I decided to stick with Allegro for the actual driver chip and went with their A89307 as it seemed fancy
and I like fancy. The main highlights here are:
- Vector control
- 4 pin sense resistor w/kelvin connection.
- 3 phase inverter made up of three dual n-channel FETs (MTH6010LPD). These things are super great. They’ve got:
- Typical Rds(on) of 8.5mΩ.
- Low Miller charge.
- Exceedingly fast – 8.8ns rise time and 7.4ns fall time, 34.5ns for the body diode recovery time.
- Fully isolated control with isolated power. The control circuitry is not on-board, primarily because this is the first iteration and I wanted to focus on the driver. What is on-board however is:
- +5V, 150mA isolated power supply via mini transformer with push-pull drive.
- Isolated PWM signal from the Carbide Motion board.
- Isolated I2C+control interface for the A89307.
The A89307 has quite a lot of configuration that needs set, which is what I am working out now. The documentation is a bit lackluster so there’s a good amount of experimenting here.

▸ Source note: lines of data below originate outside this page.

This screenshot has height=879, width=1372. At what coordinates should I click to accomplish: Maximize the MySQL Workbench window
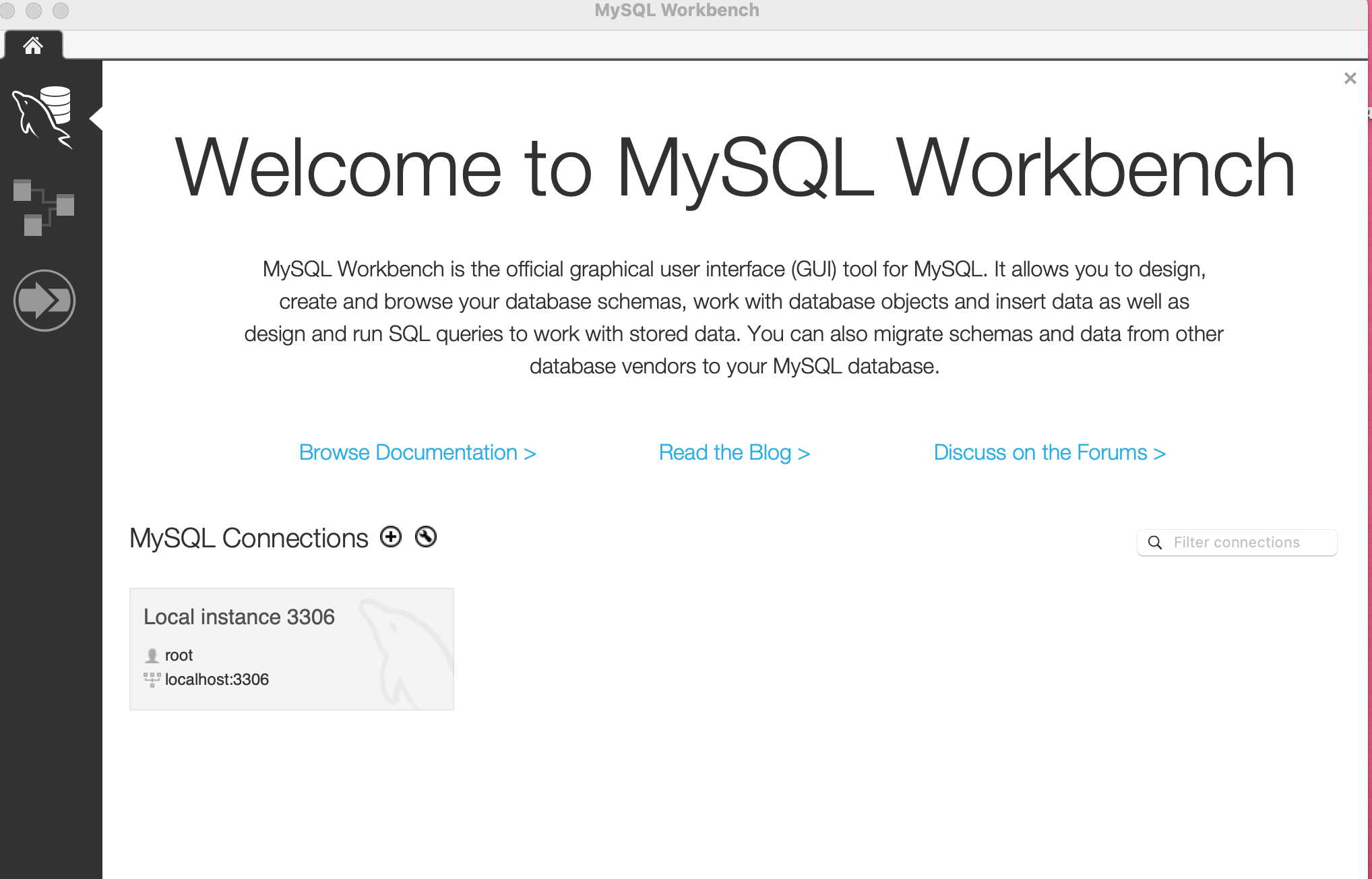61,11
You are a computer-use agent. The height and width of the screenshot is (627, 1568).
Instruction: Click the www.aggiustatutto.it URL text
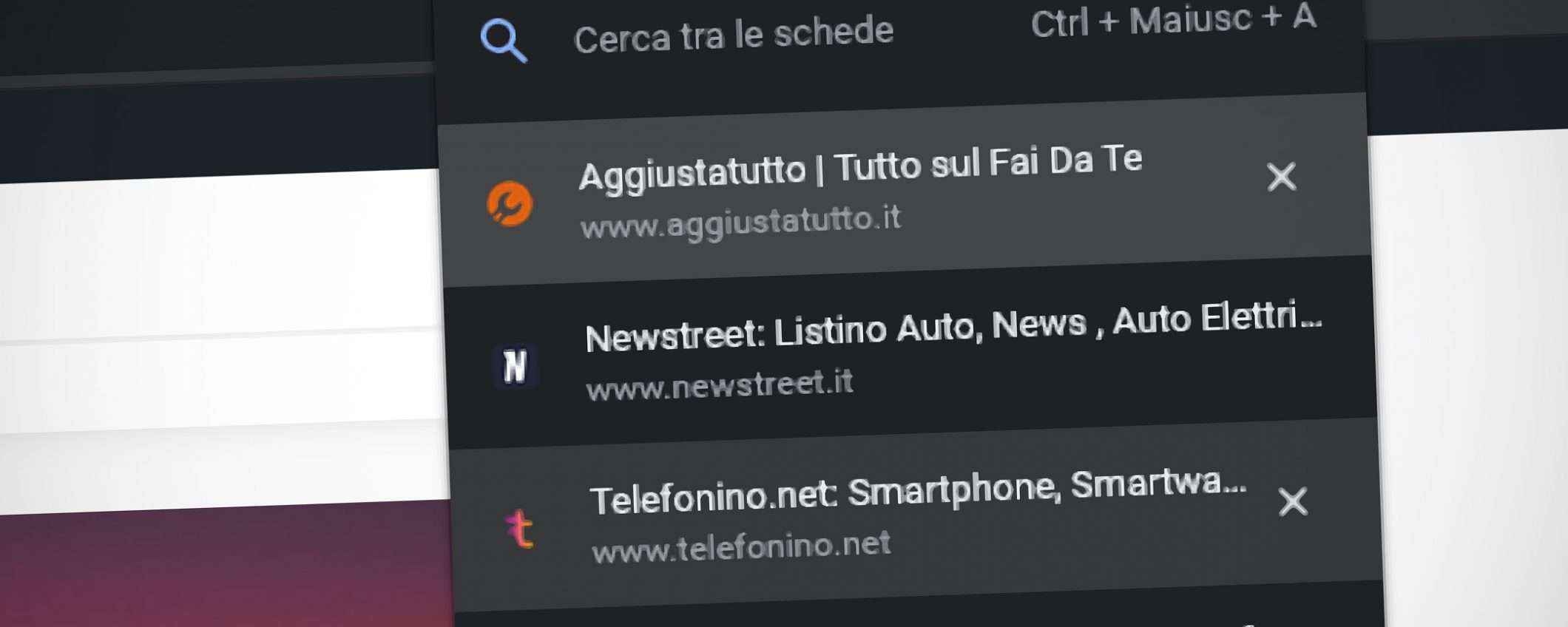740,222
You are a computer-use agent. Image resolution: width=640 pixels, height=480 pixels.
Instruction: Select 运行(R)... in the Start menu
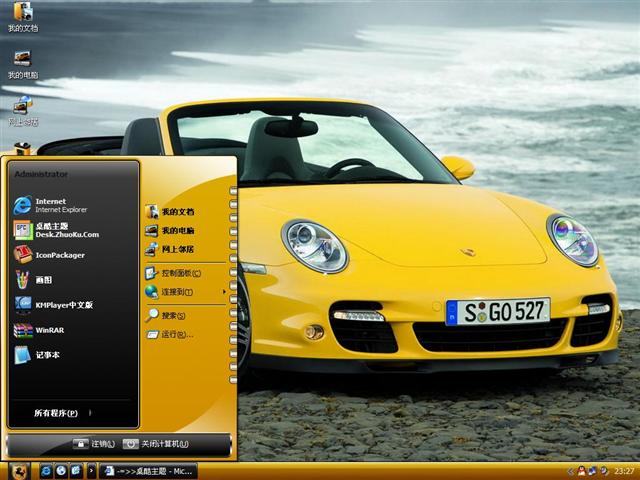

So far the biggest unknown for me are the motor constants as the driver needs Kt to be set . The best guess I could come up with for these are
Kv = 24000rpm/24V = 1000rpm/V = 104.7 rad/V·s
Kt = 1/Kv = **0.00955 N·m/A**
Now, what are the units for the Kt register? I have no clue. The register is 9 bits wide so we have a range of 0-511. What I’m going with for now is that it wants N·m/mA
which would in this case be 10.
Similarly (noticing a trend here) there are no explanations for what units the inductance register should be in. I’m going to assume it wants µH which I measured as 300µH phase-to-phase. The register is 8 bits so we’re going to need to use the inductance_shift register. Setting that to 1 lets us use 150 for the inductance register.
Will post the full configuration later on when testing and I plan on continuing to document this as I go!